Cover
Vol. 16 No. 2 (2025)

Published: December 15, 2025

Pages: 1-15

Review Paper

Bubble Deck Slabs: An Innovative Structural System for Sustainable Construction - A Review

Ahmed A. Mohammed Ali 1 Suhaib Y. Al-Darzi
1Department of Civil Engineering, College of Engineering, University of Mosul, Mosul, Iraq
History
  • Received: March 3, 2025
  • Revised: June 26, 2025
  • Accepted: August 12, 2025
  • Available Online: December 15, 2025
DOI

https://doi.org/10.37649/AJES-25-009

Abstract

The Bubble Deck slab is an innovative construction technique that incorporates spherical plastic voids inside concrete slabs to diminish self-weight while preserving structural integrity. This technology reduces the amount of material used by a significant amount by carefully replacing non-structural concrete with voids, which results in cost savings and improved sustainability. The production of bubble deck slabs, their design principles, benefits, drawbacks, and new developments in their use are all covered in this review study. Particular emphasis is placed on their role in modern construction, highlighting their environmental benefits, ease of installation, and structural performance compared to conventional solid slabs. Additionally, the study also highlights critical research areas, including the interaction between voids and reinforcement, the slab's behavior under static and dynamic loading conditions, and its contribution to sustainable building practices. Bubble Deck slabs help make concrete production more sustainable by minimizing the total carbon impact, improving load distribution, and decreasing construction waste. Even with these limitations, recent progress in material science and computational modeling has strengthened their potential as a sustainable and efficient substitute for standard reinforced concrete slabs. The use of Bubble Deck technology is an important advancement in the direction of structural systems that are more efficient in their use of resources and that perform better, as construction practices continue to develop toward more environmentally friendly solutions.

◆ RECORDED DATA:
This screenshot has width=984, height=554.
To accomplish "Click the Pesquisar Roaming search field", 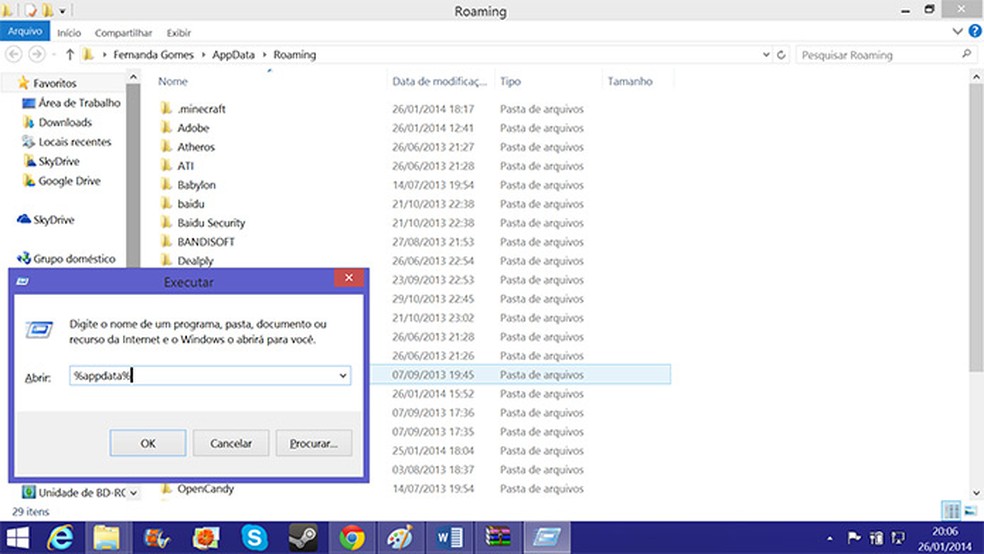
--
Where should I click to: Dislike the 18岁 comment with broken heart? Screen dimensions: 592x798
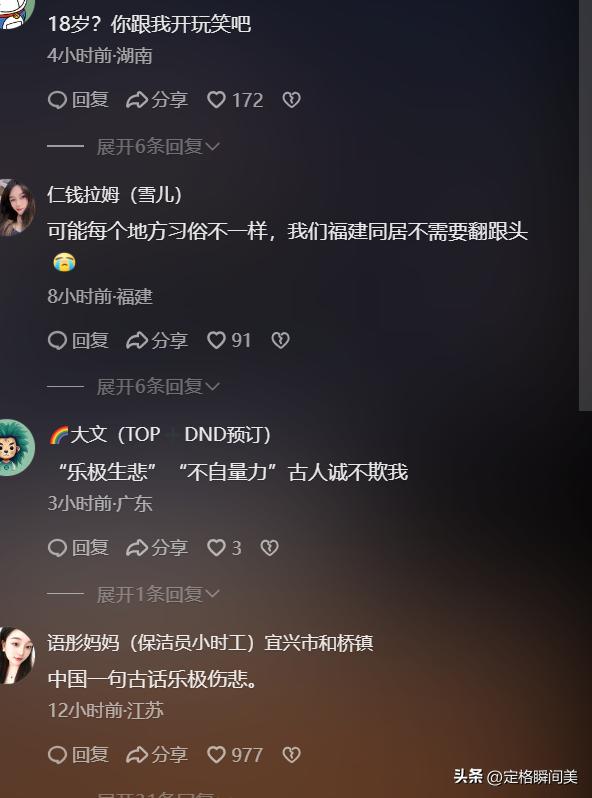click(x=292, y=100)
==
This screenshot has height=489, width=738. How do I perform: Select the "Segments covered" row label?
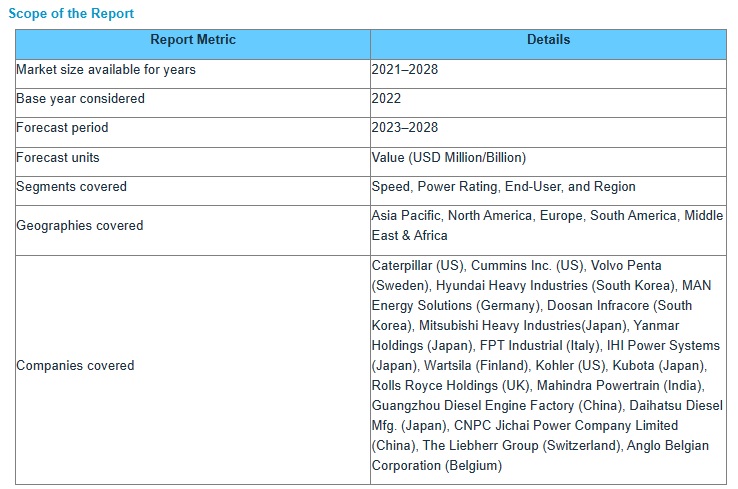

◆ WORK REQUIRED:
Please reproduce the entire bubble deck article page word for word, including every line from the cover heading through the end of the abstract. Use only the bubble deck article page for this, not the entries.

◆ RESULT OF THE TASK:
Cover
Vol. 16 No. 2 (2025)

Published: December 15, 2025

Pages: 1-15

Review Paper

Bubble Deck Slabs: An Innovative Structural System for Sustainable Construction - A Review

Ahmed A. Mohammed Ali 1 Suhaib Y. Al-Darzi
1Department of Civil Engineering, College of Engineering, University of Mosul, Mosul, Iraq
History
  • Received: March 3, 2025
  • Revised: June 26, 2025
  • Accepted: August 12, 2025
  • Available Online: December 15, 2025
DOI

https://doi.org/10.37649/AJES-25-009

Abstract

The Bubble Deck slab is an innovative construction technique that incorporates spherical plastic voids inside concrete slabs to diminish self-weight while preserving structural integrity. This technology reduces the amount of material used by a significant amount by carefully replacing non-structural concrete with voids, which results in cost savings and improved sustainability. The production of bubble deck slabs, their design principles, benefits, drawbacks, and new developments in their use are all covered in this review study. Particular emphasis is placed on their role in modern construction, highlighting their environmental benefits, ease of installation, and structural performance compared to conventional solid slabs. Additionally, the study also highlights critical research areas, including the interaction between voids and reinforcement, the slab's behavior under static and dynamic loading conditions, and its contribution to sustainable building practices. Bubble Deck slabs help make concrete production more sustainable by minimizing the total carbon impact, improving load distribution, and decreasing construction waste. Even with these limitations, recent progress in material science and computational modeling has strengthened their potential as a sustainable and efficient substitute for standard reinforced concrete slabs. The use of Bubble Deck technology is an important advancement in the direction of structural systems that are more efficient in their use of resources and that perform better, as construction practices continue to develop toward more environmentally friendly solutions.